Representative Publications
Appearing in 2020 with Cambridge University Press, Islam and the Devotional Object: Seeing Religion in Egypt and Syria reconstructs a rich material culture that until recently flourished in the Islamic heartlands. Taking materiality as inextricable from metaphysics, this study traces the turbulent lives of key religious objects. Elaborate parades in Cairo and Damascus displayed decorated objects of great value, destined for Mecca and Medina. These included the precious yearly dress sewn for the Ka’ba, and large colorful sedans mounted on camels, which mysteriously would complete the Hajj without carrying a single passenger. Along with the brisk trade in Islamic relics, these objects and the variety of contested meanings attached to them, constituted a material practice of religion that persisted until the colonial interventions of the nineteenth century. The rising tide of political Islam that engulfed the region in the twentieth century, for its own ideological reasons, continued the colonial suppression of this religious culture.
In collaboration with Lenn Goodman, McGregor has published a critical Arabic edition and English translation of The Case of the Animals versus Man before the King of the Jinn (Oxford, 2009). Part of a tenth-century Iraqi encyclopedia, this philosophical text explores ethics, religion, and science, in the form of a fabled court case at which the animals of the world argue against humanity's claim of superiority over all creation. In this rich allegorical fable the exploited and oppressed animals pursue a case against humanity. They are granted the gift of speech and presented as subjects with views and interests of their own. Over the course of the hearing they rebuke and criticize human weakness, deny humanity's superiority, and make powerful demands for greater justice and respect for animals. This sophisticated moral allegory combines elements of satire with a thought-provoking thesis on animal welfare.
The Case of the Animals also appeared in paperback, English translation only, with Oxford in 2012.
In 2004 McGregor published Sanctity and Mysticism in Medieval Egypt: the Wafa’ Sufi Order and the Legacy of Ibn ‘Arabi. Using the original writings of two Egyptian Sufis, Muhammad Wafa' and his son 'Ali, this book shows how the Islamic idea of sainthood developed in the medieval period. Although without a church to canonize its "saints," the Islamic tradition nevertheless debated and developed a variety of ideas concerning miracles, sanctity, saintly intermediaries, and pious role models. In the writings of the Wafa's, a complete mystical worldview unfolds, one with a distinct doctrine of sainthood and a novel understanding of the apocalypse.

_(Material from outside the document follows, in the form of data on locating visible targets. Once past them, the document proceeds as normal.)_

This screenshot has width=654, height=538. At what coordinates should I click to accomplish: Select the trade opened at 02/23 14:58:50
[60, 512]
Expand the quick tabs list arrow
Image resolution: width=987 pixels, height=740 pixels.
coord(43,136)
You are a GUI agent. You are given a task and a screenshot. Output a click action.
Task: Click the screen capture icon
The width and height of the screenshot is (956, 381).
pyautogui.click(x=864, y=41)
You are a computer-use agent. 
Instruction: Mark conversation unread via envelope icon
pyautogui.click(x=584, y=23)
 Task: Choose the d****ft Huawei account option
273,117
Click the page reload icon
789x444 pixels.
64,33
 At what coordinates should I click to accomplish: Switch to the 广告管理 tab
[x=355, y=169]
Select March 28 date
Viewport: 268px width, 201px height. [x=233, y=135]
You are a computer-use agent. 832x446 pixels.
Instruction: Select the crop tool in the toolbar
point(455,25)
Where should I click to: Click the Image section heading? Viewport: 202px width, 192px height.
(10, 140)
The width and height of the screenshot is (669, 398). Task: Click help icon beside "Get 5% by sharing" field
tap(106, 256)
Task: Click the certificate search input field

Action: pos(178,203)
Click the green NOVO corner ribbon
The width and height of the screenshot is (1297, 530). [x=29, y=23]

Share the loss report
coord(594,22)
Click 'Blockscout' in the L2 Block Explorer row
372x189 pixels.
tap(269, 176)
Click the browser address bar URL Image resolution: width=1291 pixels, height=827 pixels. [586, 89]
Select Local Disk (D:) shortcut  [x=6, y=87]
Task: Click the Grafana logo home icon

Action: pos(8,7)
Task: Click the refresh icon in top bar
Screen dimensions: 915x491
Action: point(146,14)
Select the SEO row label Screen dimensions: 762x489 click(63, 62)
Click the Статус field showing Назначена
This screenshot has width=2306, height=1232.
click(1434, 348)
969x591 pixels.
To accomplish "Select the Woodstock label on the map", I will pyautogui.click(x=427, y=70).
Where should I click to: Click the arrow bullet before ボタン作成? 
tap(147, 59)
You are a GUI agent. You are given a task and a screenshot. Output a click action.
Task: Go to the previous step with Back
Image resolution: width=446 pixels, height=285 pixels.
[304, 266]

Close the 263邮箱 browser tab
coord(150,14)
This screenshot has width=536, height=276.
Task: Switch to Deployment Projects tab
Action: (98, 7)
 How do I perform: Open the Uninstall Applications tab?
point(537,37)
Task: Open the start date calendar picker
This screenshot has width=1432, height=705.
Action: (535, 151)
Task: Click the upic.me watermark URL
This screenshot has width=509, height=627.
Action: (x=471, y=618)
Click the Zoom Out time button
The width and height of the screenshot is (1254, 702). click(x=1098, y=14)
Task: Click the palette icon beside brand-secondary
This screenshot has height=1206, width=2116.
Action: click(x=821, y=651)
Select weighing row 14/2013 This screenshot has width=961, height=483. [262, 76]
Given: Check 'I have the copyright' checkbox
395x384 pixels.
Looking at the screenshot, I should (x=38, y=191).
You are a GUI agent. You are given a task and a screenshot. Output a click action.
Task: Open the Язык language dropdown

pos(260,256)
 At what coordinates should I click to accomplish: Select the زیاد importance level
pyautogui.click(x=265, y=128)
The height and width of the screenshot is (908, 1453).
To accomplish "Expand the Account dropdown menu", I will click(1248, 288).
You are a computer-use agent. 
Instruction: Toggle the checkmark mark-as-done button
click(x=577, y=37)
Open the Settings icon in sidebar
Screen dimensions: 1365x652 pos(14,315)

In 2006 and 2010, McGregor co-edited The Development of Sufism in the Mamluk Period, and Sufism in the Ottoman Era. These papers in English, French, and Arabic, explore the diversity of Sufism with special attention to Egypt, Syria, and the Maghreb in the medieval and pre-modern periods.
Professor McGregor's current projects include a new translation of Ibn Ishaq's Sira, entitled Selections from the Life of Muhammad, and an edited volume on Islamic ritual.